Esos comportamientos repercuten de manera indirecta en la presión entre las diferentes capas sociales, lo cual conlleva a la incapacidad de vernos como un solo país y con una misma hoja de ruta, que hoy por hoy debe ser la paz.

Nos comportamos como una caterva de insurgentes con la vida misma y solo se necesita un paso adelante de alguien que represente una ideología que nos disguste para enfrentarlo. Así su posición implique nuestro propio bien. El ejemplo está claro: los acuerdos de La Habana.

Este, en definitiva, es un país que no se ha reconciliado entre su propia gente, gracias a dos prácticas frecuentes: la leña al fuego y el palo en la rueda.

Ante un acercamiento como el de Santos y Timochenko se oyen versiones descabelladas sobre la entrega del gobierno a la guerrilla. Son voces agresivas que destruyen en vez de alertar. Si hay que prender las alarmas por un timo que se presume pretendan las Farc, lo ideal es que se haga con buena intención, con el objeto de prever, no de dañar.

Ojalá ese mismo sector alerte por el robo al erario, por la compra-venta de votos, por el robo de tierras, por la especulación del mercado y por las concesiones leoninas.

En cambio, ese lado de la sociedad agresora ha sido flexo con delincuentes de todas las raleas que atentan contra la comunidad y la han llevado a largos periodos de miedo. Ahí están Pablo Escobar y sus secuaces en los 80 y 90. Sangre Negra en los 50 y Efraín González en los 60. A su vez, de quienes defendían ideologías, como el Mono Jojoy, o de territorios, como Jorge 40.
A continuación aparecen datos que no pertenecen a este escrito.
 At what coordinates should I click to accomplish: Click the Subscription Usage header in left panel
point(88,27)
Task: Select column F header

Hay mil análisis del gen nacional. Hay también de las profundas diferencias sociales, de razas, de costumbres y culturas que tenemos en este país. Es tal vez este el momento para reconciliarnos con nosotros mismos, sin incurrir en la impunidad. La violencia no está solo en guerrilla y paramilitares. El ciudadano, sobre todo en las grandes urbes, tiene a flor de labios una palabra hiriente por cualquier cosa.
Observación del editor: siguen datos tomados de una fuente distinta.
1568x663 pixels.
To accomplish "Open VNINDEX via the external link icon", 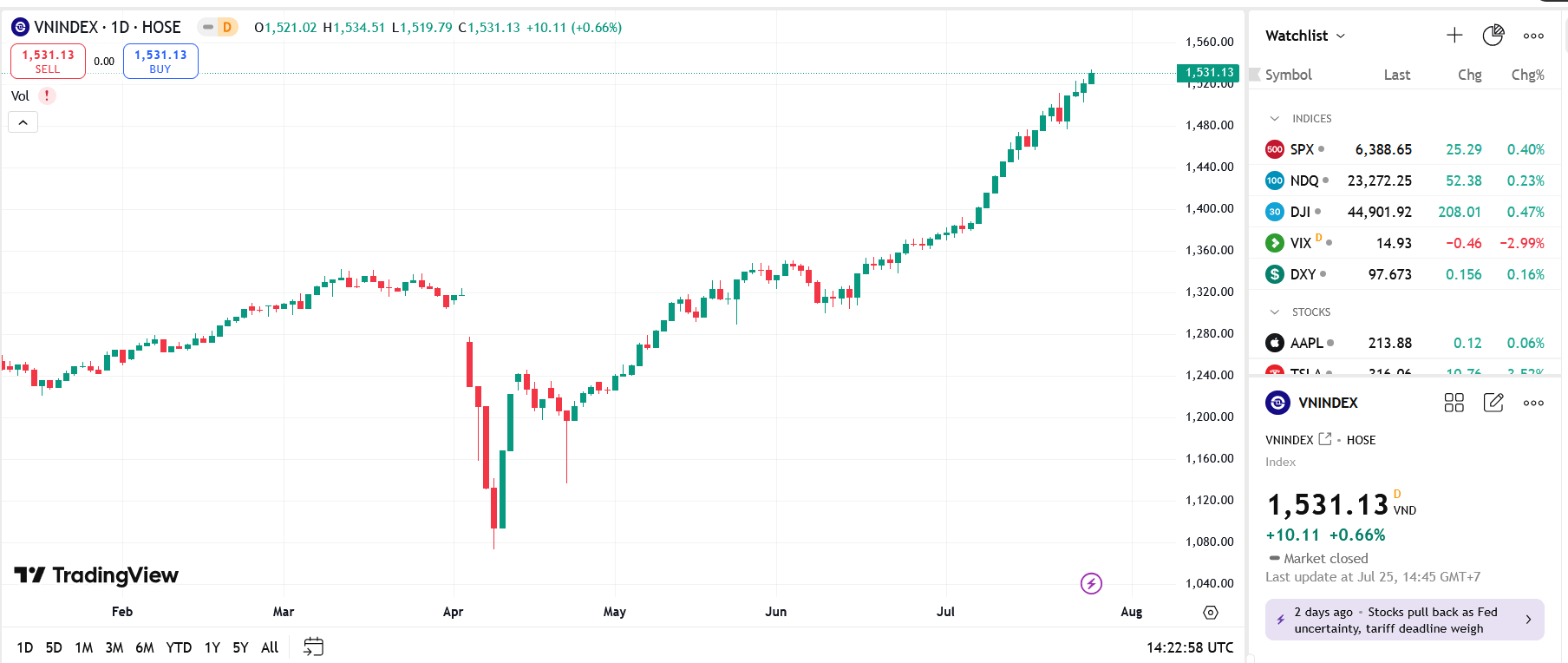I will coord(1324,439).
Entre regiones y estratos el colombiano ha creado una barrera casi insoslayable, porque aunque nos creamos muy liberales y modernos somos un país negado a los cambios. Somos intolerantes con las ideas y atrasados con las ideologías.

Que este paso de La Habana sirva para vernos en el espejo de nuestros males culturales y no dejemos la culpa solo en manos de guerrilla y paramilitares.

Porque esos males culturales que arrastramos son aún más peligrosos y graves que las profundas diferencias políticas y económicas traídas desde la colonia, agrandadas en la independencia y maquilladas con la república.